Alıntı Metin
>>>>>
T24 Yayın Yönetmeni Doğan Akın: “Tık peşindesiniz diyorlar, ne peşinde olabiliriz ki? Tabii ki tık peşindeyiz”
Başlık- Spot’un konuğu T24 Genel Yayın Yönetmeni Doğan Akın.
Ankara Üniversitesi Siyasal Bilgiler Fakültesi mezunu olan Akın, gazeteciliğe, 1987 yılında Cumhuriyet Ankara Bürosu’nda başladı. Cumhuriyet’ten sonra adresi Milliyet oldu. Ankara Haber Müdürlüğü ardından Haber Merkezi Müdürlüğü görevlerini yürüttü. Ana akım macerasından sonra Eylül 2009’da bağımsız internet gazetesi T24’ü kurdu.
<<<<<
Görevler ve Alıştırmalar
[1] Alıntı metinde "Başlık- Spot’un konuğu" ile "gazetesi T24’ü kurdu." arasındaki kısmı, ikisi de dahil olmak üzere, "Milliyet" yerine "Hürriyet" koyarak düzenleyin.
[2] Alıntı metne göre Doğan Akın T24'ü ne zaman kurdu?

Veri Bölümü
>>>>>
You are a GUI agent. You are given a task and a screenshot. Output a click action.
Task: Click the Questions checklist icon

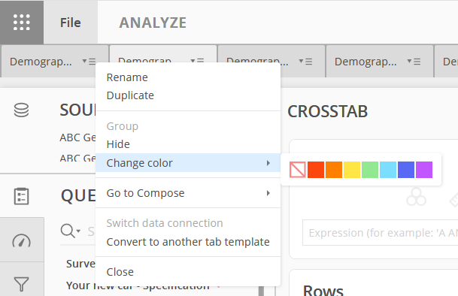[x=21, y=196]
<<<<<
Yanıtlar
[1]
Başlık- Spot’un konuğu T24 Genel Yayın Yönetmeni Doğan Akın.
Ankara Üniversitesi Siyasal Bilgiler Fakültesi mezunu olan Akın, gazeteciliğe, 1987 yılında Cumhuriyet Ankara Bürosu’nda başladı. Cumhuriyet’ten sonra adresi Hürriyet oldu. Ankara Haber Müdürlüğü ardından Haber Merkezi Müdürlüğü görevlerini yürüttü. Ana akım macerasından sonra Eylül 2009’da bağımsız internet gazetesi T24’ü kurdu.

[2] Eylül 2009’da.